9 – O vírus foi criado na China e a China criou a vacina: tecnologia atual não consegue criar um vírus como esse em nenhum país. Milhares de pessoas morreram de Covid-19 na China e o governo de lá está usando vacinas para controlar a pandemia na sua população. Além disso, a maioria das vacinas e remédios que tomamos comumente, há décadas, vêm daquele país e ninguém se preocupava com isso até agora.

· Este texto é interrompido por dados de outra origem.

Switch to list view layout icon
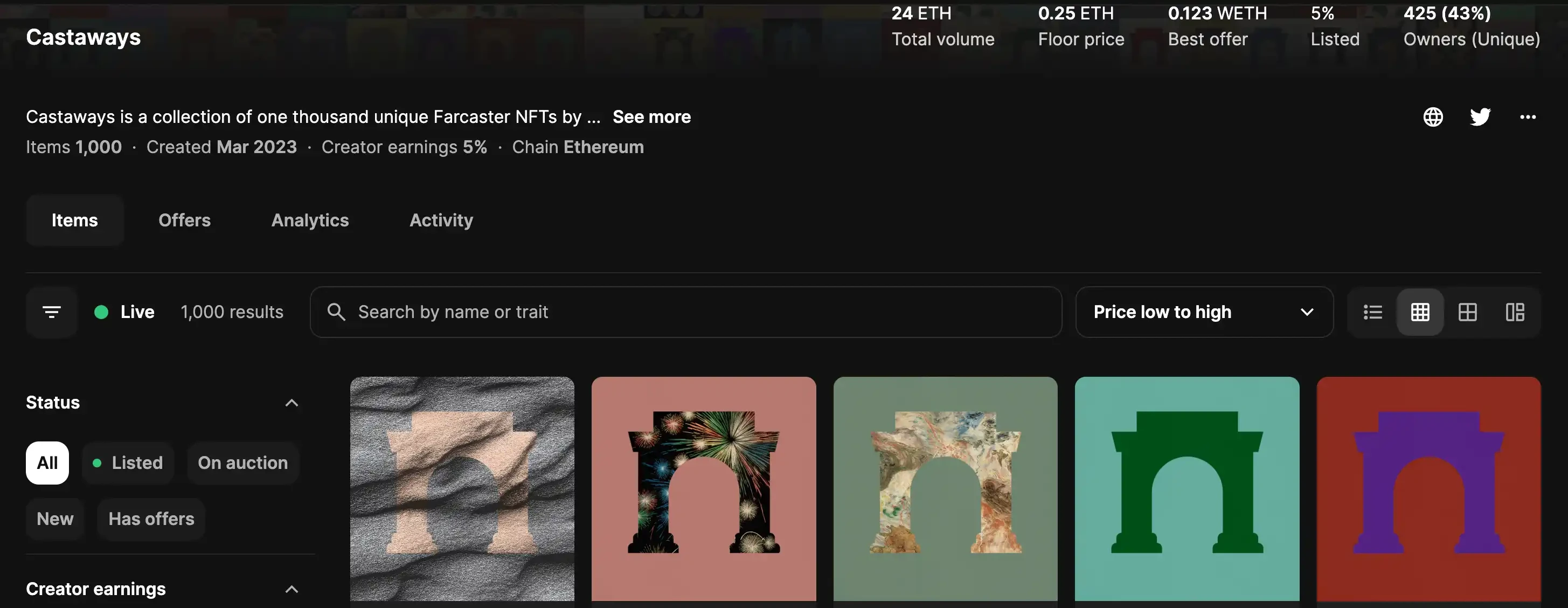 pos(1372,312)
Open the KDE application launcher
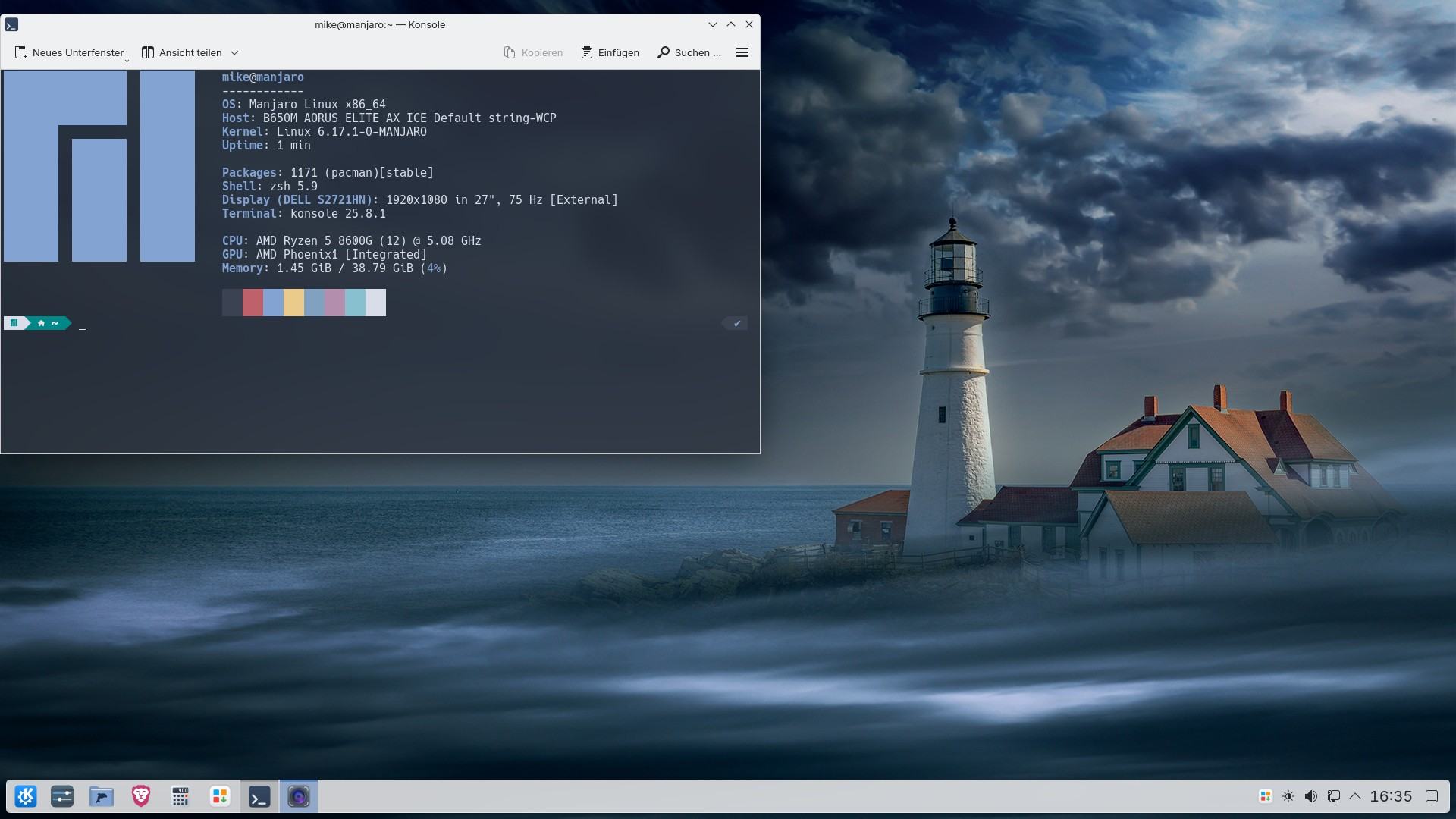The image size is (1456, 819). click(x=26, y=796)
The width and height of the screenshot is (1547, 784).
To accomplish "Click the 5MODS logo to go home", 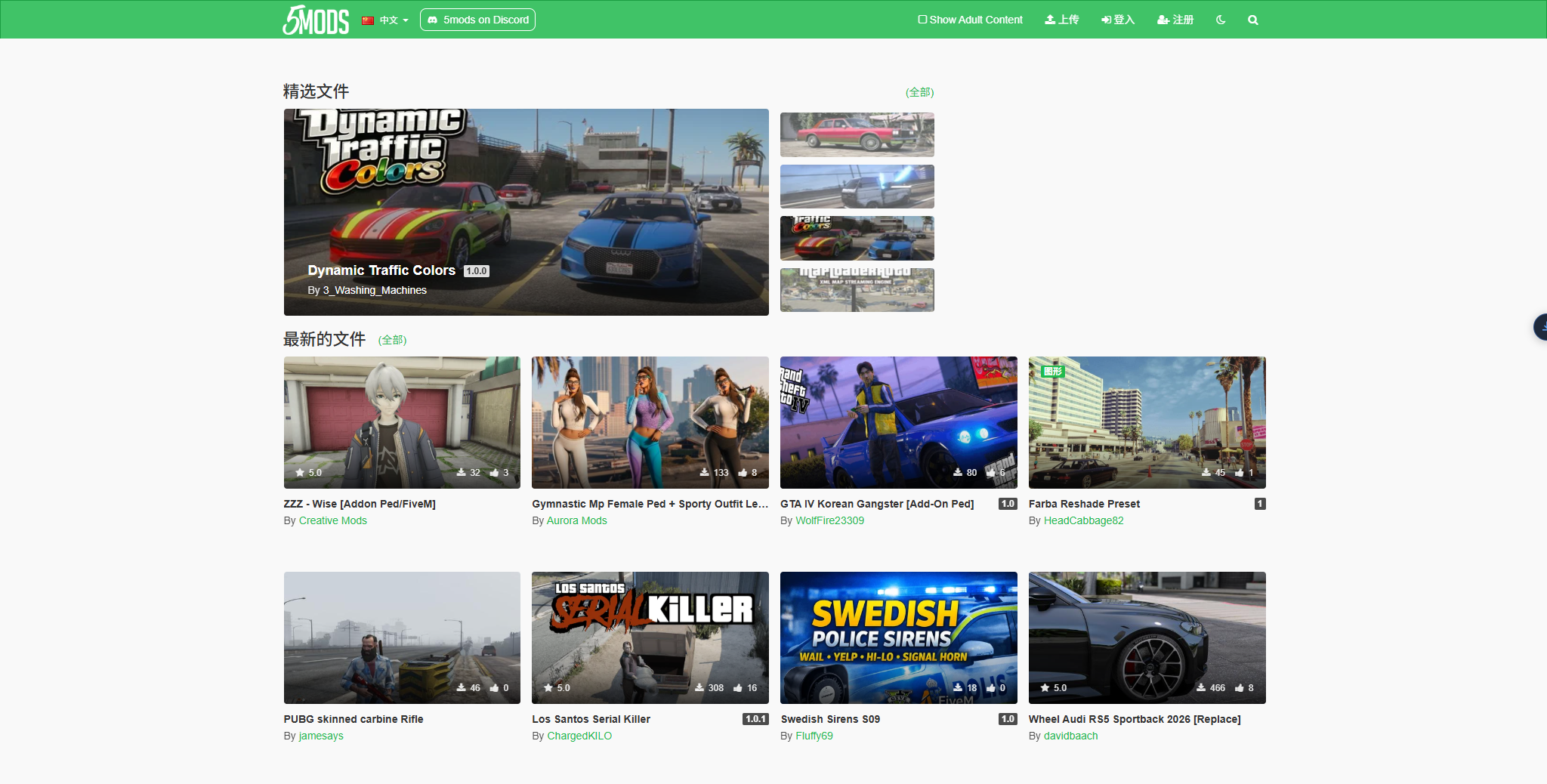I will click(x=315, y=20).
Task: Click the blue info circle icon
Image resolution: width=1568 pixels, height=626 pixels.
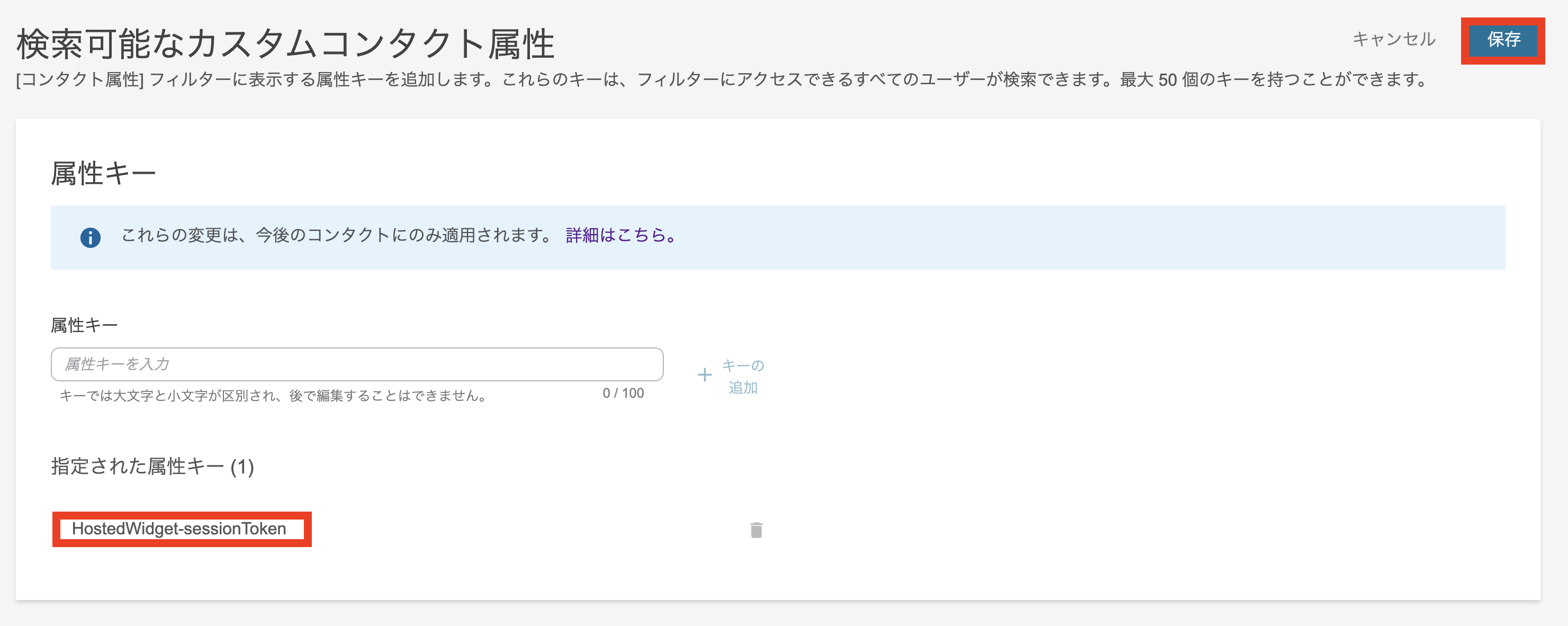Action: [x=90, y=237]
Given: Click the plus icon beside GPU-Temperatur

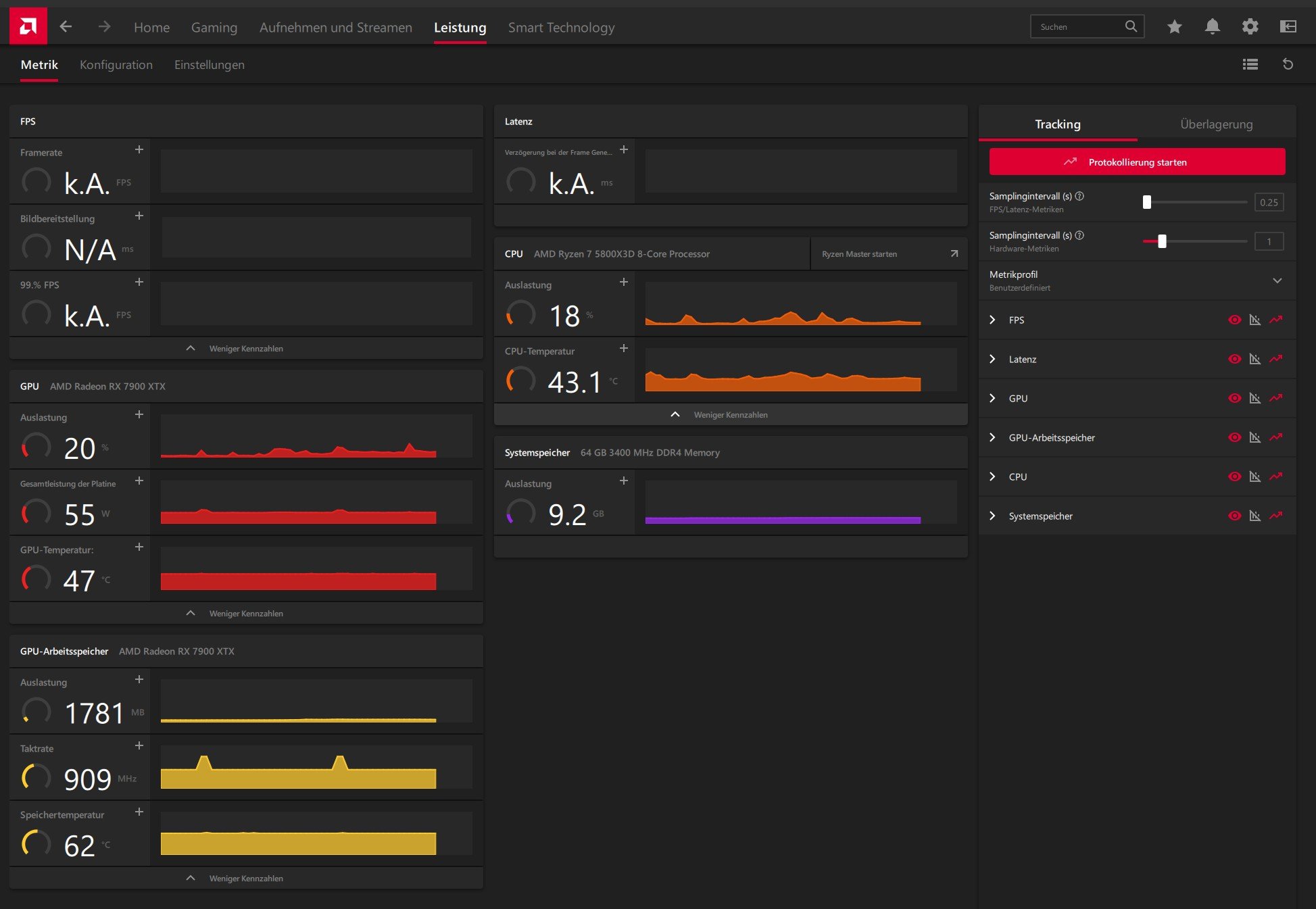Looking at the screenshot, I should coord(139,547).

A China é o principal fornecedor de insumos de saúde para o Brasil, de máscaras e luvas a tratamentos para câncer, a Coronavac é só mais um. Outras vacinas vêm da Índia e virão ainda da Rússia, e muitas são fabricadas aqui mesmo no país, com componentes importados, pois não temos indústrias para fazê-los.

10 – A vacina vai injetar um chip para controlar você:  Dentre todas as notícias falsas circulando essa é a mais absurda. Como visto, atualmente, temos em uso duas vacinas, originadas em locais diferentes, a Coronavac, que é fabricada na China e no Brasil, e a da AstraZeneca, fabricada na Índia e no Brasil. Ao longo da campanha haverá utilização de diversas outras, como a Sputnik-V, feita na Rússia e no Brasil, e a do consórcio internacional Covax da Organização Mundial de Saúde.

Todas foram testadas em milhares de pessoas, de dezenas de países e etnias, antes de serem aprovadas pela Anvisa e passam por um rigoroso controle de qualidade ao chegar ao país. Ninguém sabe que vacina receberá, de qual fabricante ou de qual fábrica. As doses são distribuídas aleatoriamente para os municípios, de acordo com sua disponibilidade para o Brasil e todos, ricos ou pobres, urbanos ou rurais, de todos os grupos étnicos, recebem as mesmas vacinas.

 

Diga SIM à vacina quando chegar a sua vez. Ajude a evitar o massacre. A proteção de todos depende das ações de cada um.